TASK DIRECTIONS
Transcribe the lines exactly, beginning with the one that contains "The height and" and ending with the final line of the records. Do not transcribe pictures.

DATA FOR THIS TASK
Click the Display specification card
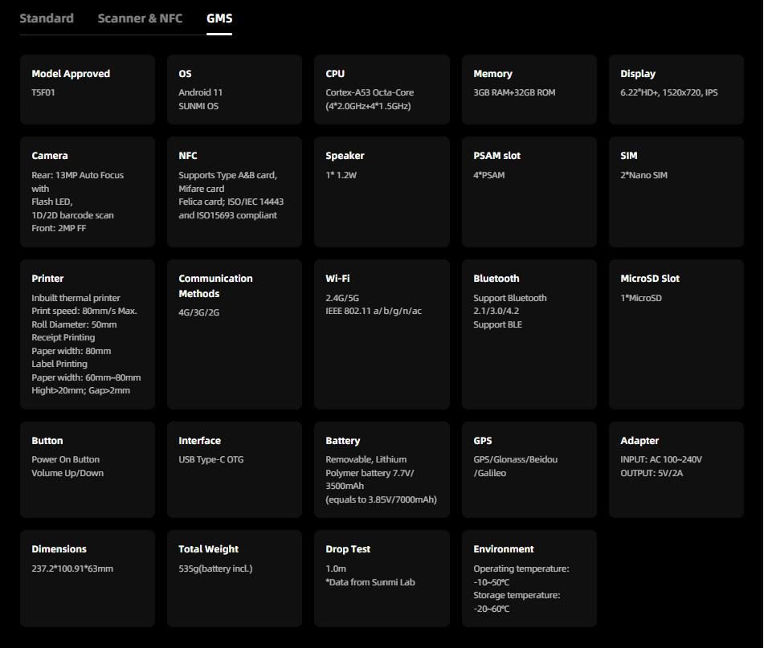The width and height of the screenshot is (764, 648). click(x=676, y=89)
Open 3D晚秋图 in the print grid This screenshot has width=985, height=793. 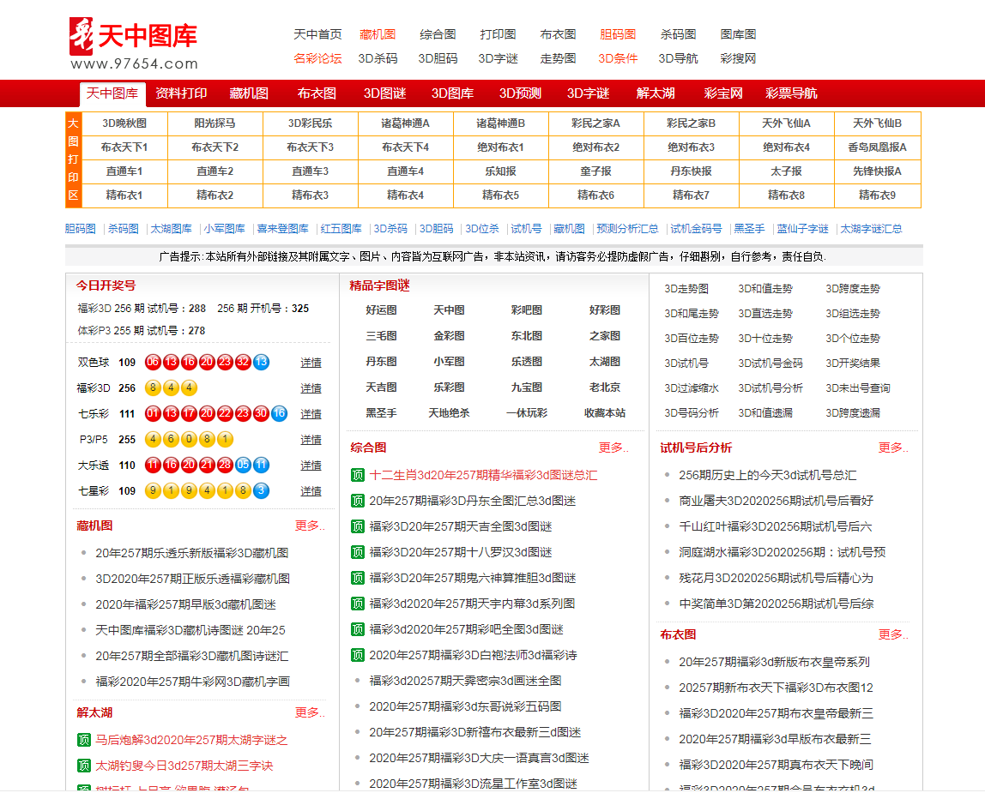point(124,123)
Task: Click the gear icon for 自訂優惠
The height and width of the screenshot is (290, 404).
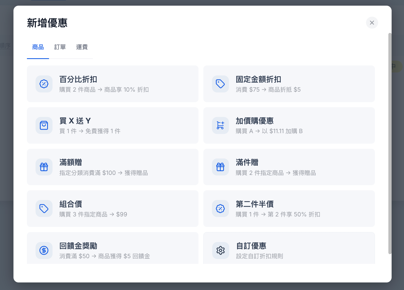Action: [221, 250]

SOLUTION FOR THIS PROBLEM
The height and width of the screenshot is (290, 404).
Action: [221, 250]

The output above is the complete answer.